Do you ever get in one of those moods? Those pity-party kind of funky-funk-funks when nothing seems right in the world? And you feel completely alone in it all?
Yeah. Me too.
Sometimes it's the smallest trigger that leads to an avalanche of pity-dom, exemplified by my latest slide. Even the talk-out-loud-to-myself-while-alone-in-my-house pep talk couldn't stop my skid down the slope.
By Sunday morning I was the epitome of someone who'd woken up on the wrong side of the bed. I could feel it. The sludge. The slime. The muck. Every ounce of energy zapped from my bones. My mind and body moving through fog.
Attempting to shield my family from the venom that flows freely from my mouth when I'm in this dark place, I chose silence. Truthfully, that choice probably spoke louder than my words would have. It was deafening.
Through the fog, however, I heard music. Literally. As we were nearing church, an old, but familiar song played.
You are all I need when I'm surrounded
You are all I need if I'm by myself
You fill me when I'm empty
There is nothing else
You're all I need
This was followed by another song with the same title. For what seemed like an eternity, every time I looked at the dashboard of the car, the words "All I Need" taunted me. I was getting the message.
But I didn't like it.
God punctuated His words to me during the opening worship set.
Christ is enough for me
Everything I need is in You
Everything I need
I still argued in my head. And heart. There was something in the Truth of this that wasn't complete. A piece was missing. A gap.
And then it hit me.
Christ IS enough. He IS all I need.
But sometimes I just need Him with skin on. I need to experience Him in the flesh. Down here on earth. In my day-to-day life. In community. Through people.
I need people.
I need to feel His physical hands as they embrace me in celebration or comfort and experience His companionship on otherwise mundane trips to Target or the grocery store.
I need to hear His audible words of wisdom as they encourage me, laugh with me, challenge me, or plan with me.
I need to see His patient face as He smiles at my stream-of-consciousness talking about ideas, plans, and hopes for the future (as though He doesn't already know what all that holds for me...).
I need to share a cup of coffee with Jesus.
Most of my life is spent alone.
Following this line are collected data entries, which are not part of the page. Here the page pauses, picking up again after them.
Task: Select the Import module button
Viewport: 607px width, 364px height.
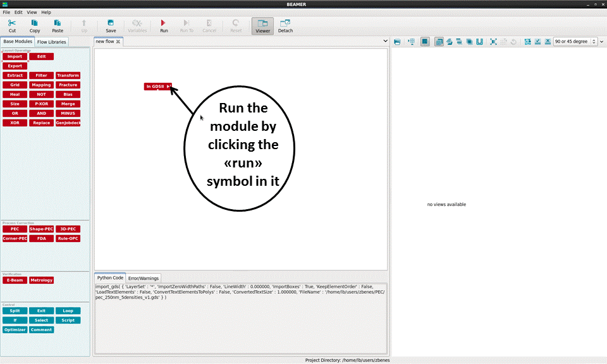Action: click(x=15, y=57)
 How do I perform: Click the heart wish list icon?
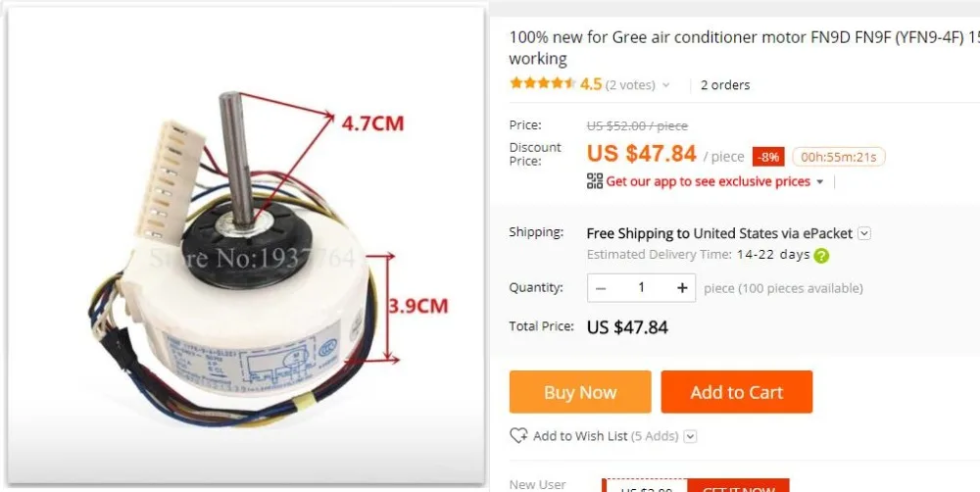click(518, 436)
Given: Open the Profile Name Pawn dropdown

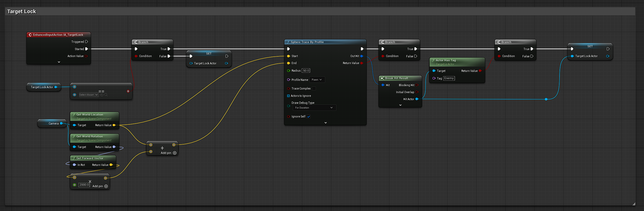Looking at the screenshot, I should pyautogui.click(x=317, y=80).
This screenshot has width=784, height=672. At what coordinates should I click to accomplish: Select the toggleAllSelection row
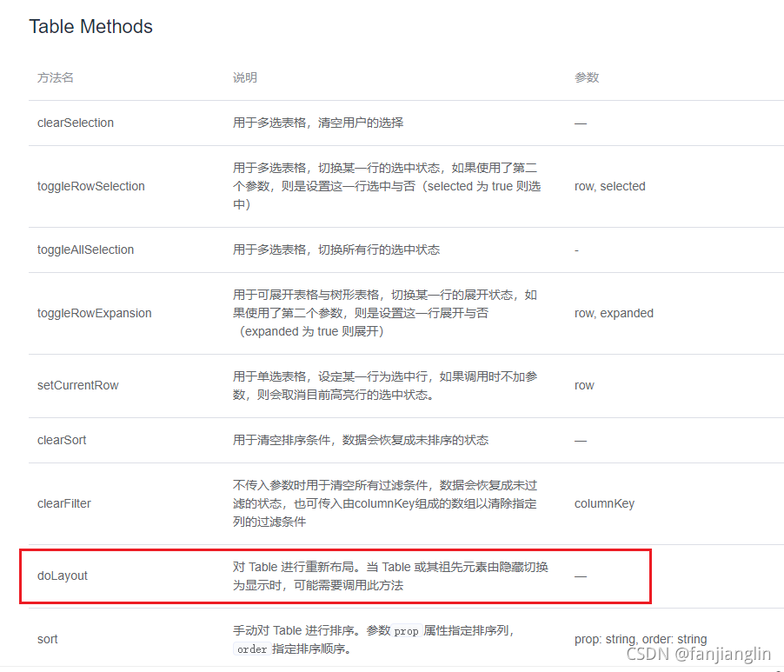click(84, 250)
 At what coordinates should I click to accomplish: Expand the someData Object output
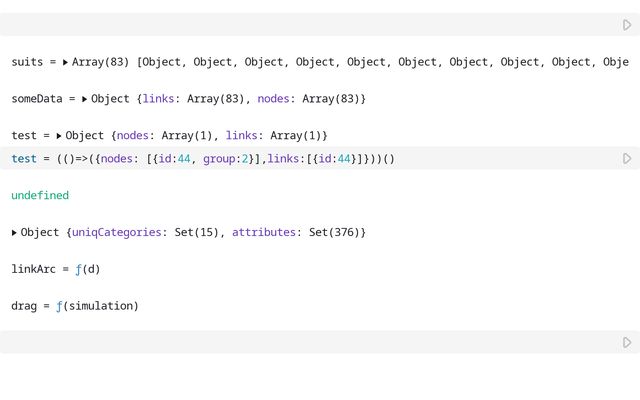[x=85, y=99]
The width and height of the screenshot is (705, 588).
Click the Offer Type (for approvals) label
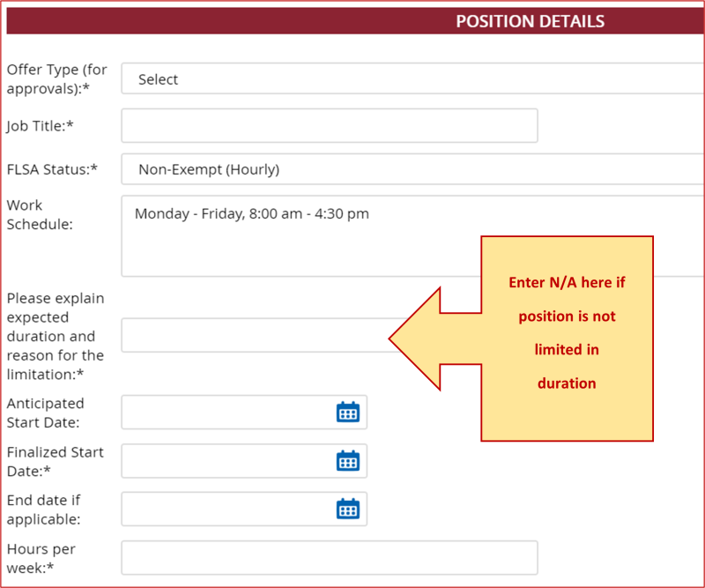(x=55, y=78)
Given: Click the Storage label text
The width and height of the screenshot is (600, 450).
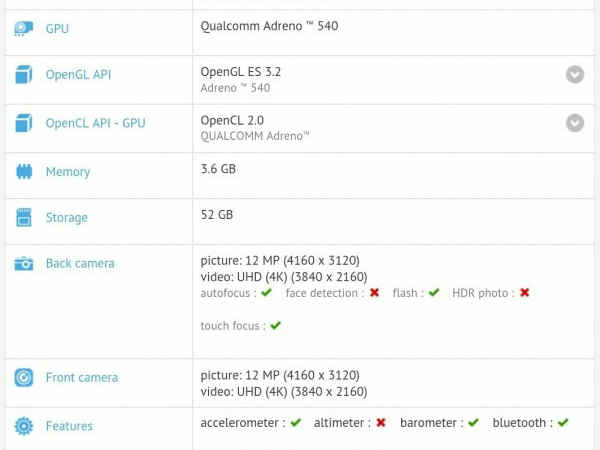Looking at the screenshot, I should click(x=67, y=218).
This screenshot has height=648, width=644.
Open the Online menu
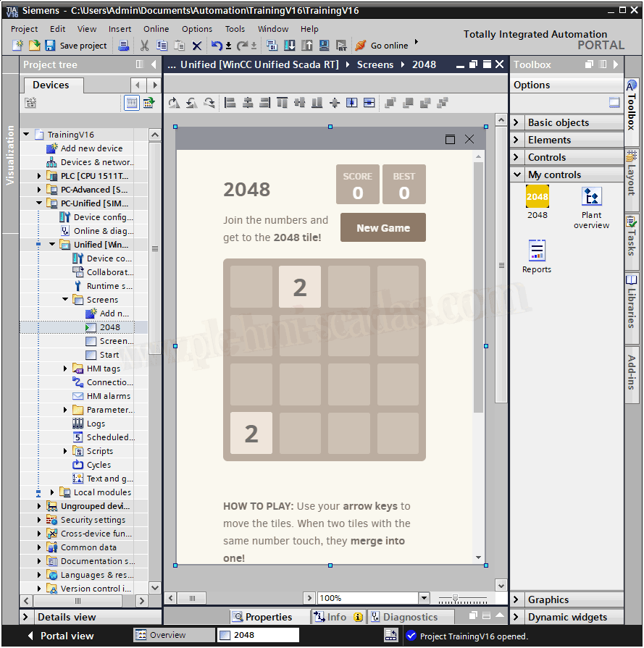click(156, 29)
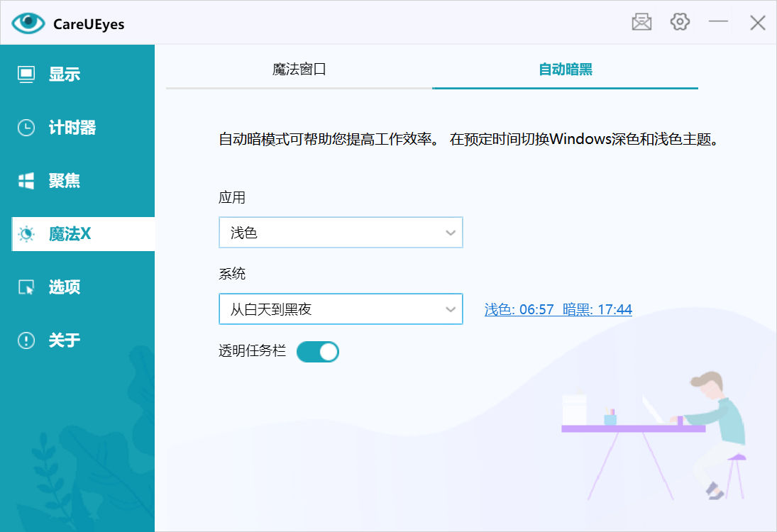Open the 选项 options section
This screenshot has height=532, width=777.
(26, 287)
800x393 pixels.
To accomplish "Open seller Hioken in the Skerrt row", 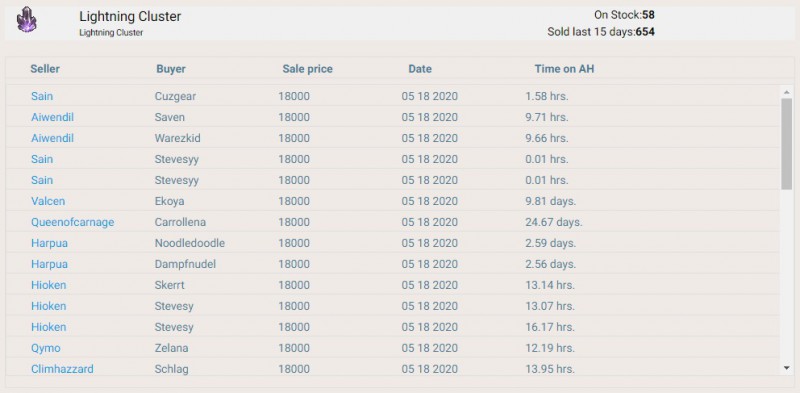I will [48, 285].
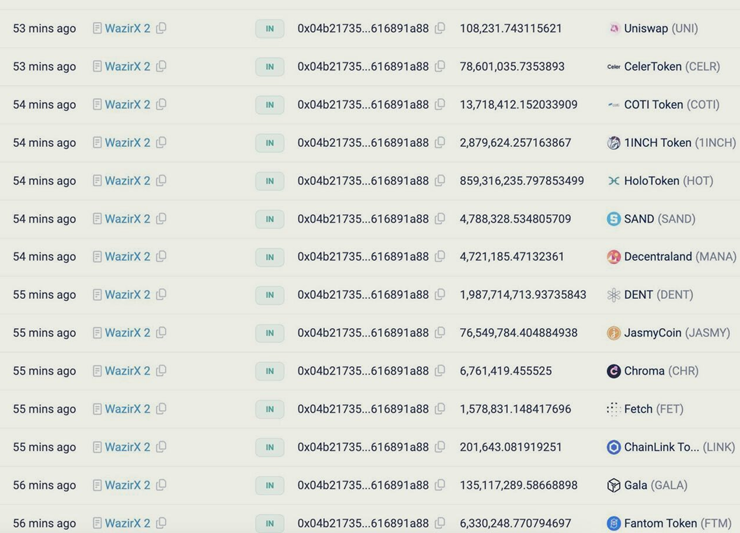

I work from home, write from home, coach from home, and often shop from home (thanks, Amazon!). I am alone.
Some days I like it. I can think, write, deliberate, and breathe. I'm an introvert. It suits me just fine.
Other days... and seasons... I'm overwhelmed with loneliness. I spin, blame, regret, and fight for every breath.
Don't get me wrong. I do glimpse the skin-on Jesus, too. Sometimes I think I live with Him. I call him Kevin. He's the ever-patient and kind husband I drag on all those dull errands with me, even when he'd rather just stay home after a long day at work. He listens patiently as I change plans, directions, and aspirations. He tells me I'm awesome. He is the hands, mouth, and face of Jesus I take for granted far too often.
In my selfishness though, I just want more of the skin-on kind of Jesus (cue my inner 2-year-old tantrum self). No, I don't just want it, I need it.
We weren't made to live life alone. He made us for two kinds of relationships... with Him and with others. I'm doing okay in the "with Him" part right now but not so well in the "with others" part.
In a way that God always does, He's brought me skin-on people this week. He's reminded me that physical location isn't always the barrier I make it out to be and that sometimes it just takes a bit of creativity, and new glasses (the more rose-colored kind), to see what He's already given me.
Christ is enough for me.... especially when He has skin.